O médico paraibano Marcelo Queiroga vai assumir o Ministério da Saúde. Será o quarto na pasta mais conturbada do governo de Jair Bolsonaro (sem partido). Ele assume o comando o cargo no momento mais grave da pandemia, em substituição ao general Eduardo Pazuello. De vantagem para o atual presidente da Sociedade Brasileira de Cardiologia, há o consenso de que ele não precisará fazer muito para superar o confuso e atrapalhado ministro militar.

A escolha de Queiroga acontece no momento em que o Brasil se aproxima de 280 mil mortes causadas pela Covid-19. Um número construído em meio a políticas equivocadas ditadas pelo presidente e que só Pazuello, que se colocava como “ajudante de ordens”, aceitou implementar. O país patina na compra de vacinas meio como um castigo por ter priorizado o discurso ideológico, fundado na crença de que medicamentos sem comprovação curavam.

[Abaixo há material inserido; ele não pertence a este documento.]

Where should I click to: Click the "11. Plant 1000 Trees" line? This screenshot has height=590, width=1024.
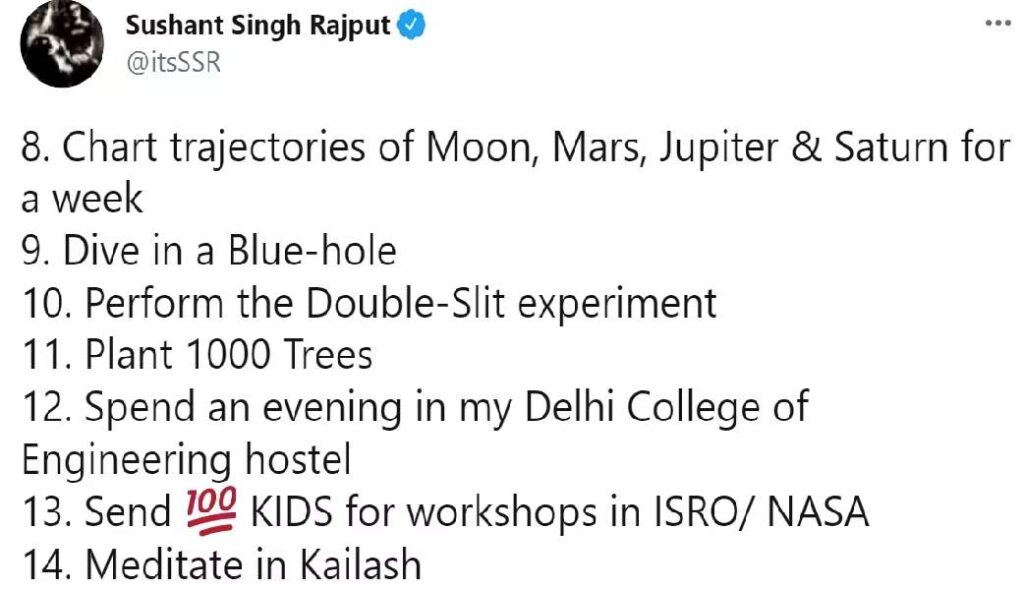(197, 354)
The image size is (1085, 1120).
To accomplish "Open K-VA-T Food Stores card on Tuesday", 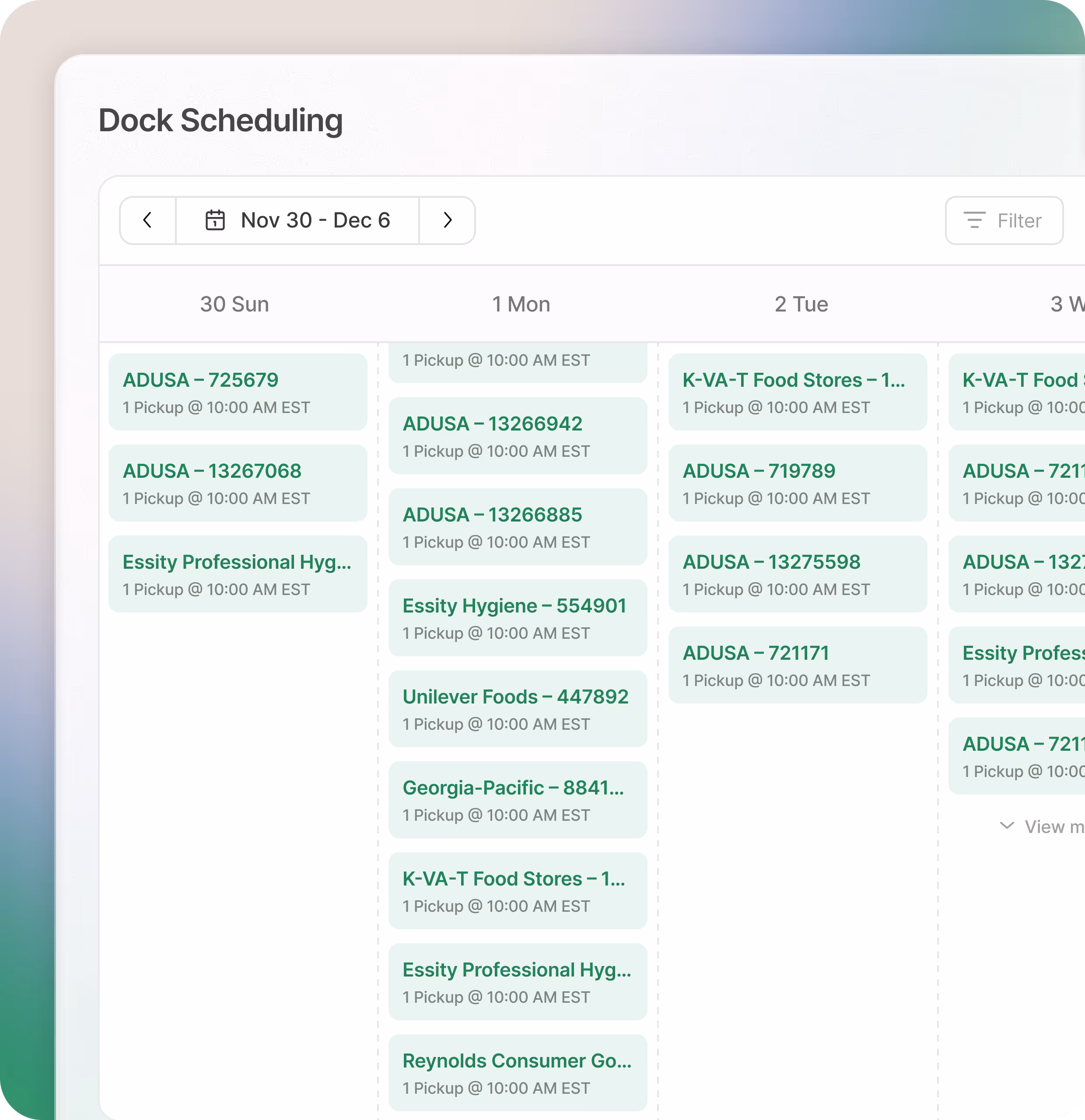I will pyautogui.click(x=798, y=392).
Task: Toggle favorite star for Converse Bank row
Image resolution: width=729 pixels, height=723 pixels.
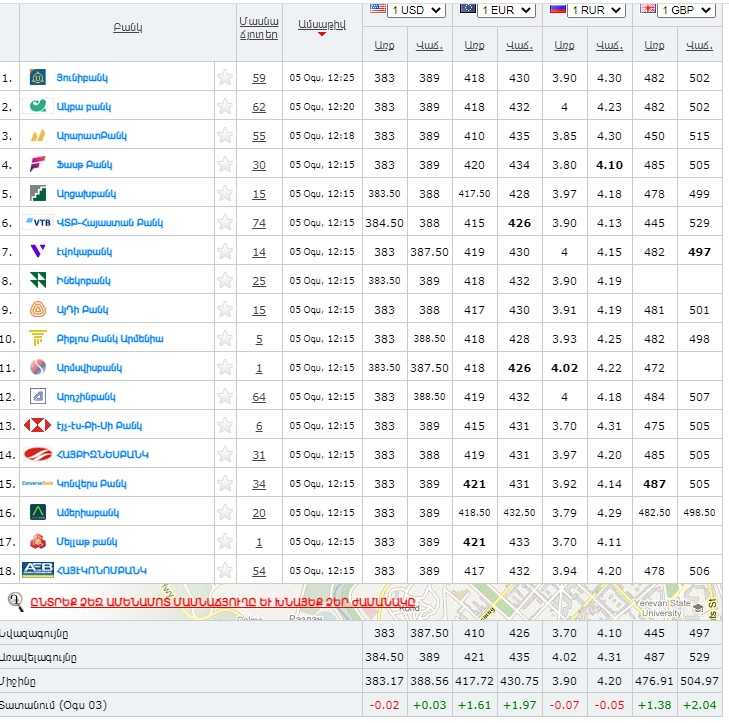Action: pos(225,484)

E é neste cenário que muitos ficam reticentes ao invés de apostar todas as fichas na escolha do médico paraibano. Não dá para aferir que nível de comprometimento o cardiologista admitiu ter com as propostas nada ortodoxas do presidente, que se mostrou um fracasso mundial no enfrentamento da pandemia. Os antecessores com formação médica (Henrique Mandetta e Nelson Teich) não suportaram muito. A história mostrou que eles estavam certos ao deixarem o governo.

No currículo, Marcelo Queiroga traz conceitos rigorosos de apego à ciência. Isso é bom para o momento atual. Afinal, todos sabem que para fazer frente à pandemia, o caminho é vacinar. Os recantos do mundo que conseguiram números animadores no enfrentamento à Covid-19 o fizeram com imunização. Cloroquina, Ivermectina e coisas do gênero têm não salvaram ninguém. Afinal, a cura por estes meios depende da fé. Se der certo, ótimo. Se morrer, foi Deus quem quis.

Marcelo Queiroga tem boa relação com o presidente e transita bem entre os médicos brasileiros. O cardiologista integrou, como convidado, a equipe de transição de Bolsonaro, dando apoio técnico na área da saúde. Mais recentemente, foi nomeado para assumir uma posição na diretoria da Agência Nacional de Saúde Suplementar. Com o nome bem posicionado, ele poderá, se quiser, fazer diferente do general na tentativa de salvar vidas. Repito, não precisará fazer muito para superar o general.

A desconfiança em relação a Queiroga, no entanto, vem da forma que ele chega ao cargo. A escolha acontece depois do não dado pela médica Ludhmila Hajjar, do Hospital Vila Nova Star, de São Paulo. Ela tem posições muito claras em relação ao momento atual do Brasil. Defende o distanciamento social e o uso da vacina como caminho único para o enfrentamento a pandemia. As posições da médica, claramente inegociáveis, assustou o presidente.

Para alguns médicos ouvidos pelo blog, há dúvidas sobre o quanto Queiroga terá liberdade para algo fora do negacionismo estatal. Se ele conseguir fugir à escrita, será ótimo para o Brasil. Se não, Deus tenha piedade desta país.